AI-Assisted Planning Without the Waterfall Trap

Generative AI has an unexpected side effect: it is pushing software teams back toward waterfall thinking. Because large language models can now produce extensive, detailed plans in minutes, engineers are tempted to generate enormous design documents that map out every step, phase, and test before a single line of code is written. The problem is that those documents create an illusion of certainty. When you do not yet know how the final system will look, reading a hundred-page specification only adds friction and delays real progress.

The antidote is to resist the urge to solve the whole problem at once. AI is actually very good at small-step planning, so the better approach is to create many small plans that produce incremental progress. Each mini-plan should give just enough direction to move forward, shape the architecture as you learn, and leave room for course corrections. Instead of one massive document created upfront, you generate focused documents along the way that reflect what you have discovered so far.

Fast feedback loops remain the core practice that keeps development healthy. A simple mental model helps: plan, generate, check, adjust. Start by understanding the problem deeply and defining clear success criteria. Feed that context to the AI during generation, then enter a rapid check phase where you validate the output against your acceptance criteria. The adjustment step closes the loop and ensures the work stays aligned with reality. This pattern is not new; it mirrors the tight feedback cycles that test-driven development and agile methods have promoted for years, and it becomes even more important when AI accelerates the generation step.

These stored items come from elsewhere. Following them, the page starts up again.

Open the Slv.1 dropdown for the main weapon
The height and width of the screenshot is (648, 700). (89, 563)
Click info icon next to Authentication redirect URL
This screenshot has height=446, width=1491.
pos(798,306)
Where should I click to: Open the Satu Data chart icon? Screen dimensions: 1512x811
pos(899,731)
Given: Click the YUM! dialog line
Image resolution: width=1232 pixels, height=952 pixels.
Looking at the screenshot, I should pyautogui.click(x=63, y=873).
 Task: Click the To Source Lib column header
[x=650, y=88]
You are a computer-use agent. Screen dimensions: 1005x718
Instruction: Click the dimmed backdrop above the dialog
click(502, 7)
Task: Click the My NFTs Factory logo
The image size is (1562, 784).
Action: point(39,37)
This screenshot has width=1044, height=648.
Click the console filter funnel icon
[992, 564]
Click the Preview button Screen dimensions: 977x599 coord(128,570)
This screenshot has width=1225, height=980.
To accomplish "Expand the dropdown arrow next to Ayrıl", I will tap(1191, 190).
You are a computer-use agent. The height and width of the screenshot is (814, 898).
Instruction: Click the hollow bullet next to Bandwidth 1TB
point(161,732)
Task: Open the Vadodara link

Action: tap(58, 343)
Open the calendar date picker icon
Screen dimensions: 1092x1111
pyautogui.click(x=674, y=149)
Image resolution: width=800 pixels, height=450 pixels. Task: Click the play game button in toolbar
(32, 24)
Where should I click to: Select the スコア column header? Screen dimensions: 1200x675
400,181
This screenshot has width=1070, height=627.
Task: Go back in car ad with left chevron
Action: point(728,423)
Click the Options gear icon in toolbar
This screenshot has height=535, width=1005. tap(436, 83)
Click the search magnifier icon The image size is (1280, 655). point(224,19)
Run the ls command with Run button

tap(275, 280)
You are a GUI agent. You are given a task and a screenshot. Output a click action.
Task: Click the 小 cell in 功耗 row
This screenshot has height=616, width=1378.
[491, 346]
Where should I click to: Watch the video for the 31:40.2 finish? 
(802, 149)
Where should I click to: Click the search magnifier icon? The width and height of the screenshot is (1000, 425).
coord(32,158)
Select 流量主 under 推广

When you are uncertain about how to implement something, use the AI as a thinking partner rather than a code generator. Brainstorm two or three rough approaches, let the LLM ask you clarifying questions, and iterate until the path feels right. The result should be a concise plan, not a specification. Because you already understand the project context and the feature intent, a short outline is usually enough for the AI to produce solid code. Those brief plans tend to yield more stable results than vague prompts tossed at a model.

Spect-driven or scenario-driven development can also help bridge understanding. Someone unfamiliar with the project can describe a desired interaction in plain language, and an LLM can summarize that into a simple plan an engineer can reason about. The key is that software development is still about thinking. Writing code was never the hardest part; understanding what to build and why was. AI simply compresses the coding timeline, which means you now have more time to think, iterate on ideas, and validate assumptions. That extra thinking space is a gift, but only if you choose to use it.

In the end, the goal is to keep human judgment in the loop while letting automation handle repetition. Large upfront designs feel safe because they look comprehensive, yet software is inherently uncertain. Small plans, fast feedback, and continuous adjustment let you exploit AI’s speed without surrendering to waterfall rigidity. Stay iterative, stay skeptical of big documents, and let the architecture emerge one validated step at a time.